I’m working on inserting data from a Pandas DataFrame into a PostgreSQL table using Python. The table structure is as follows:
CREATE TABLE sales (
id BIGINT NOT NULL, -- Primary Key
tahun INTEGER NOT NULL,
bulan NUMERIC NOT NULL,
v_kod VARCHAR(10) NOT NULL,
o_kod VARCHAR(10) NOT NULL,
amaun_rm NUMERIC NOT NULL,
dt_updated TIMESTAMP WITHOUT TIME ZONE NOT NULL
);
Here is my Python code:
import pandas as pd
import psycopg2
# Load the CSV data
forecast_results = pd.read_csv("sales.csv")
# Filter the DataFrame to include only rows from September 2024 onward
filtered_forecast_results = forecast_results[(forecast_results['tahun'] > 2024) |
((forecast_results['tahun'] == 2024) & (forecast_results['bulan'] >= 9))]

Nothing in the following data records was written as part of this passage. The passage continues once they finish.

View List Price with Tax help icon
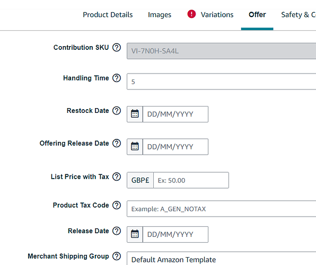This screenshot has height=265, width=316. [x=117, y=176]
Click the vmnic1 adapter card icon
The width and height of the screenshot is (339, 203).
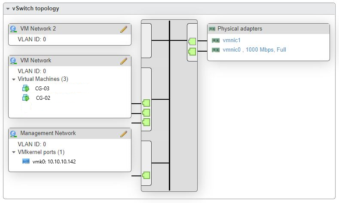216,40
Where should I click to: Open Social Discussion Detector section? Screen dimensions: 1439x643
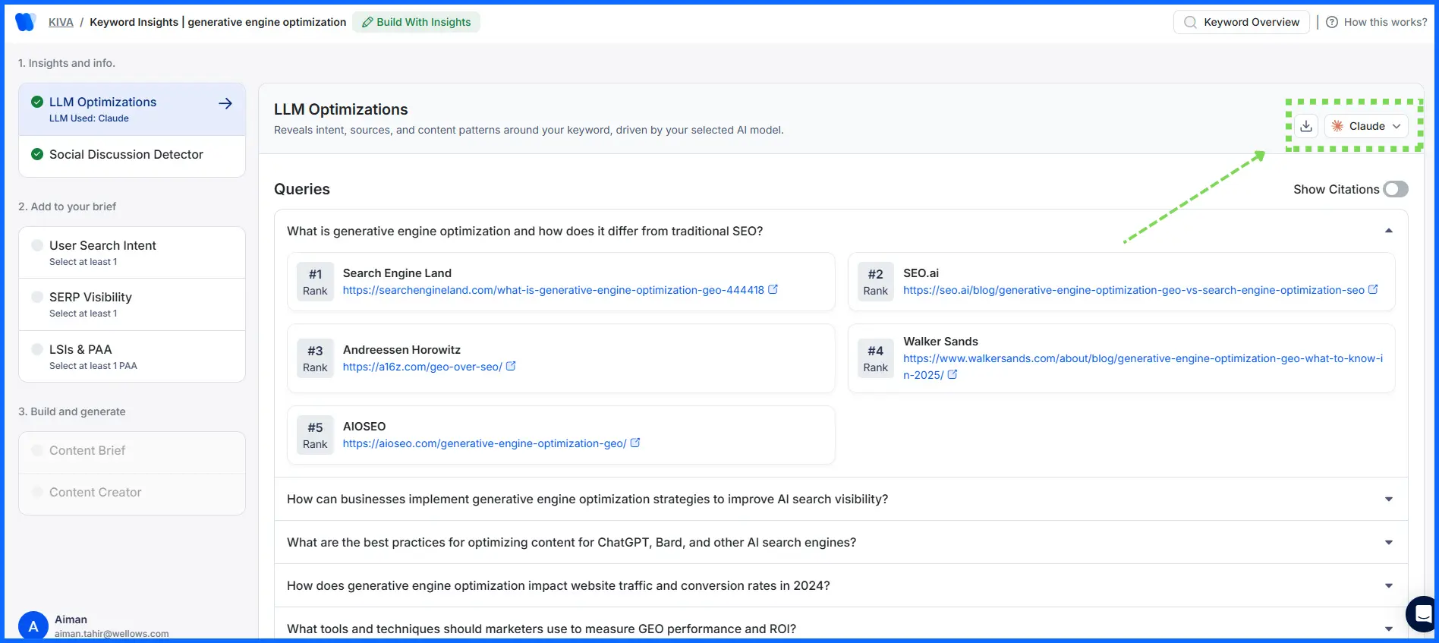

# Define the vot_kod value to be inserted
vot_kod_value = 'AAA'
# Connect to PostgreSQL
conn = psycopg2.connect(
dbname="my_database",
user="my_user",
password="my_password",
host="localhost",
port="5432"
)
cur = conn.cursor()
for index, row in filtered_forecast_results.iterrows():
# Convert the year and month to integers, but keep o_kod as a string
tahun = int(row['tahun'])
bulan = int(row['bulan'])
o_kod = str(row['o_kod '])
# Check if the row already exists
cur.execute("""
SELECT 1 FROM sales
WHERE tahun = %s AND bulan = %s AND v_kod = %s AND o_kod = %s
""", (tahun, bulan, v_kod_value, o_kod))
exists = cur.fetchone()
if not exists:
# If the row does not exist, insert it
sql_query = """
INSERT INTO sales (tahun, bulan, v_kod, o_kod, amaun_rm, dt_updated)
VALUES (%s, %s, %s, %s, %s, NOW())
"""
values = (
tahun,
bulan,
v_kod_value,
o_kod,
round(row['predicted_amaun_rm'], 2)
)
cur.execute(sql_query, values)
# Commit the transaction
conn.commit()
# Close the cursor and connection
cur.close()
conn.close()
When I run this code, I encounter the following error:
NotNullViolation: null value in column "id" of relation "sales" violates not-null constraint
DETAIL: Failing row contains (null, 2024, 9, AAA, 123, 2931.48, 2024-08-16 08:39:52.462847).
What I’ve Tried:
- Excluding the id Column: I tried to exclude the id column from the INSERT statement, assuming PostgreSQL would auto-generate it. However, this led to the NotNullViolation error.
- Manual ID Generation: I haven’t manually specified an id because I thought it should be auto-incremented.
Questions:
- How can I properly insert the data while ensuring that the id column is populated correctly?
- Should the id column be set up as an auto-incrementing column in PostgreSQL? If so, how can I modify the table to achieve this?
- Is there a way to fetch and use the next available ID value within my Python code before insertion?
Any advice or solutions to handle the id column properly in this scenario would be greatly appreciated!